[Target pointing data]
■ ■ ■ ■ ■ ■ ■

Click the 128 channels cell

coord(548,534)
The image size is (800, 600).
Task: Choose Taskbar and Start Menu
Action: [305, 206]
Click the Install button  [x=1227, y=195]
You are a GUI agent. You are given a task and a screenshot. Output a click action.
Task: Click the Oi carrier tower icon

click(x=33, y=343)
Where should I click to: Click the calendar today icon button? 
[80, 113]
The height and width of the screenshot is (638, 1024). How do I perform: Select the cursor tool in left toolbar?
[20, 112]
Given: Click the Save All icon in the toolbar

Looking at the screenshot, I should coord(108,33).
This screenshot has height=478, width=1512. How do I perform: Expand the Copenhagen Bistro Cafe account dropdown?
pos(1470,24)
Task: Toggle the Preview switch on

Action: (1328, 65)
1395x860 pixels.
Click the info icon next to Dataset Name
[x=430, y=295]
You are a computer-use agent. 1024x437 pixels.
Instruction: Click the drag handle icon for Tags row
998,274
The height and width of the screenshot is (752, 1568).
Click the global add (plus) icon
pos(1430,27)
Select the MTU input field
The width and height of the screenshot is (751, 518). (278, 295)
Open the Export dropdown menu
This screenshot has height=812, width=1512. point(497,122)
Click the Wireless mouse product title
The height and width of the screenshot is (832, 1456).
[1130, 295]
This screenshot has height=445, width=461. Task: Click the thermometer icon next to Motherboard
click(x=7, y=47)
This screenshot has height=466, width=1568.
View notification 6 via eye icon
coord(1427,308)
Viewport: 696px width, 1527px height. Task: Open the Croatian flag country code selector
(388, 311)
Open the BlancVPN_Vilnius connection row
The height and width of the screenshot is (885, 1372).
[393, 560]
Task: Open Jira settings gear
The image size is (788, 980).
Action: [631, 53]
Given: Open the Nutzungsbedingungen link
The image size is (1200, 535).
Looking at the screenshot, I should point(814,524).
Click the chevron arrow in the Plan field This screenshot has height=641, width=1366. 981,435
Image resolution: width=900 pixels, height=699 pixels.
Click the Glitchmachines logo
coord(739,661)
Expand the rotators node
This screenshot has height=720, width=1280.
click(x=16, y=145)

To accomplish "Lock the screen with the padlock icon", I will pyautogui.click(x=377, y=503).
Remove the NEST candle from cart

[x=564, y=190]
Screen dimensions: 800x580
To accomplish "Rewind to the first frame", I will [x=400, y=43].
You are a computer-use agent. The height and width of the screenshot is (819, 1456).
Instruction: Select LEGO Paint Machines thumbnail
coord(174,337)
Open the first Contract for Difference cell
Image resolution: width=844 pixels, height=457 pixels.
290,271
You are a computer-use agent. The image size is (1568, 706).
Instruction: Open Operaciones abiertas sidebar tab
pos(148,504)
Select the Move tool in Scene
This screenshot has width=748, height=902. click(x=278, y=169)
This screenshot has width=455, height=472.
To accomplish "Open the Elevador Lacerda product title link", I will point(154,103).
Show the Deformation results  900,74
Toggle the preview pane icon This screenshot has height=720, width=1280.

■ ■ ■ ■ ■ ■ ■

**Exercise description**.
Reproduce all of the rows above, swapping every "Instruction" for "Goal" and leaving the rest untouched.

**Task response**.
Click the 128 channels cell

coord(548,534)
The image size is (800, 600).
Task: Choose Taskbar and Start Menu
Action: [305, 206]
Click the Install button  [x=1227, y=195]
You are a GUI agent. You are given a task and a screenshot. Output a click action.
Task: Click the Oi carrier tower icon

click(x=33, y=343)
Where should I click to: Click the calendar today icon button? 
[80, 113]
The height and width of the screenshot is (638, 1024). How do I perform: Select the cursor tool in left toolbar?
[20, 112]
Given: Click the Save All icon in the toolbar

Looking at the screenshot, I should coord(108,33).
This screenshot has height=478, width=1512. How do I perform: Expand the Copenhagen Bistro Cafe account dropdown?
pos(1470,24)
Task: Toggle the Preview switch on

Action: (1328, 65)
1395x860 pixels.
Click the info icon next to Dataset Name
[x=430, y=295]
You are a computer-use agent. 1024x437 pixels.
Goal: Click the drag handle icon for Tags row
998,274
The height and width of the screenshot is (752, 1568).
Click the global add (plus) icon
pos(1430,27)
Select the MTU input field
The width and height of the screenshot is (751, 518). (278, 295)
Open the Export dropdown menu
This screenshot has height=812, width=1512. point(497,122)
Click the Wireless mouse product title
The height and width of the screenshot is (832, 1456).
[1130, 295]
This screenshot has height=445, width=461. Task: Click the thermometer icon next to Motherboard
click(x=7, y=47)
This screenshot has height=466, width=1568.
View notification 6 via eye icon
coord(1427,308)
Viewport: 696px width, 1527px height. Task: Open the Croatian flag country code selector
(388, 311)
Open the BlancVPN_Vilnius connection row
The height and width of the screenshot is (885, 1372).
[393, 560]
Task: Open Jira settings gear
The image size is (788, 980).
Action: [631, 53]
Given: Open the Nutzungsbedingungen link
The image size is (1200, 535).
Looking at the screenshot, I should point(814,524).
Click the chevron arrow in the Plan field This screenshot has height=641, width=1366. 981,435
Image resolution: width=900 pixels, height=699 pixels.
Click the Glitchmachines logo
coord(739,661)
Expand the rotators node
This screenshot has height=720, width=1280.
click(x=16, y=145)

To accomplish "Lock the screen with the padlock icon", I will pyautogui.click(x=377, y=503).
Remove the NEST candle from cart

[x=564, y=190]
Screen dimensions: 800x580
To accomplish "Rewind to the first frame", I will [x=400, y=43].
You are a computer-use agent. The height and width of the screenshot is (819, 1456).
Goal: Select LEGO Paint Machines thumbnail
coord(174,337)
Open the first Contract for Difference cell
Image resolution: width=844 pixels, height=457 pixels.
290,271
You are a computer-use agent. The image size is (1568, 706).
Goal: Open Operaciones abiertas sidebar tab
pos(148,504)
Select the Move tool in Scene
This screenshot has width=748, height=902. click(x=278, y=169)
This screenshot has width=455, height=472.
To accomplish "Open the Elevador Lacerda product title link", I will point(154,103).
Show the Deformation results  900,74
Toggle the preview pane icon This screenshot has height=720, width=1280.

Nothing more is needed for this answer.